→ **Extract provided**:
:::::
There are certainly startups which have, as a strategy, a "clonable" idea, bring it to market and then sell themselves to BigCorp.
The reason this works is because BigCorp has lots of things it is trying to get done but isn't working on your idea because they aren't sure its a winner and they have things they are more sure of all ready in the plan. Thus StartCo shows up, does this thing, and shows it to be valuable, it gets on to BigCorp's planning horizon and the question will always come up, ok if we want to compete here can we build that capability? (yes/no) What is it worth to us? How long will it take? Will the market wait that long for us to catch up?
Now the "buy" price of StartCo is going to be something like 2x - 5x the amount of money raised at a minimum. So StartCo can't have raised too much money or this fails. And then there is the retention cost of the team which is going to come out of BigCo's operating plan.
Those three things get thrown up on the board, market opportunity, cost to acquire, cost to build. And then they make a decision. The difficulty is predicting how "big" the impact of this change is, because it needs to return 10x its cost over its lifetime to be 'obviously' a good deal. Further those benefits have to align with what BigCorp is looking for (more users, more traffic, more revenue, wider reach, Etc.)
:::::
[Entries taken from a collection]
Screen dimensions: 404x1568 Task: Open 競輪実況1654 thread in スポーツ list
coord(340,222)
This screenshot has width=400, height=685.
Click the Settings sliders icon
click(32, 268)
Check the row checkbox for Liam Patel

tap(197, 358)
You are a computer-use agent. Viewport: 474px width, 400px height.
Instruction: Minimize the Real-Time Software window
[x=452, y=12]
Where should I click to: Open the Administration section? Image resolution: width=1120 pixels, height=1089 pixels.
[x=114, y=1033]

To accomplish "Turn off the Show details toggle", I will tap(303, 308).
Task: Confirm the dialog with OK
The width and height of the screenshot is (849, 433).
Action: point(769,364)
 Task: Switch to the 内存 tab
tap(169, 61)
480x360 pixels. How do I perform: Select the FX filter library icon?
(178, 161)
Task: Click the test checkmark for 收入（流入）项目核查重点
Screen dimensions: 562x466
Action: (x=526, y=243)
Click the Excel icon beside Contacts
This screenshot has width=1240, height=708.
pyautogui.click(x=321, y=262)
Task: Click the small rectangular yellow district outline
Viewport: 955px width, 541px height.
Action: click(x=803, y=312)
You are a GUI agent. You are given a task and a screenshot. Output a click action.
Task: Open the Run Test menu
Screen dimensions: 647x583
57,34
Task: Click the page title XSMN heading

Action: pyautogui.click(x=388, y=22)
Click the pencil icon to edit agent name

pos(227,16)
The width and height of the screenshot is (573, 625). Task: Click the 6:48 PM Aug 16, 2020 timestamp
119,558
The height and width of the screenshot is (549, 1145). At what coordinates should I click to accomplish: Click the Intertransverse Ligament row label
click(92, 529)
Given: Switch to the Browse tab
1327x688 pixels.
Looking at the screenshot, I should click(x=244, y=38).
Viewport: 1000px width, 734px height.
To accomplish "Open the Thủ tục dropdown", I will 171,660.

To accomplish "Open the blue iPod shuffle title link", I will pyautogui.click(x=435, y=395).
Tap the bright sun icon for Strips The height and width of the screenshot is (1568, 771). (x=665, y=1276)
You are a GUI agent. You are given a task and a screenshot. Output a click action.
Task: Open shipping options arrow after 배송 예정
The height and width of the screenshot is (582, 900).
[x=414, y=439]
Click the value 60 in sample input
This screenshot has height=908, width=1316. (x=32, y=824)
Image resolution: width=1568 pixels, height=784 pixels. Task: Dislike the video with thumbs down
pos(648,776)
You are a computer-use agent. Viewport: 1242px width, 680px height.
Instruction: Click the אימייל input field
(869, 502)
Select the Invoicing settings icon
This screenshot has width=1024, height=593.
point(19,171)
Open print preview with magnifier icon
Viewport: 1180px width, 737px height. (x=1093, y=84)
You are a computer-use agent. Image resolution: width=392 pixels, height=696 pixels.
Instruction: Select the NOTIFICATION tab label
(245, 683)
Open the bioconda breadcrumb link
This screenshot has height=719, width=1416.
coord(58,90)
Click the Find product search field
:::::
→ **Exercise description**:
From the text on startups selling themselves to BigCorp, repeat everything from "Those three things" down to "wider reach, Etc.)".

→ **Output**:
Those three things get thrown up on the board, market opportunity, cost to acquire, cost to build. And then they make a decision. The difficulty is predicting how "big" the impact of this change is, because it needs to return 10x its cost over its lifetime to be 'obviously' a good deal. Further those benefits have to align with what BigCorp is looking for (more users, more traffic, more revenue, wider reach, Etc.)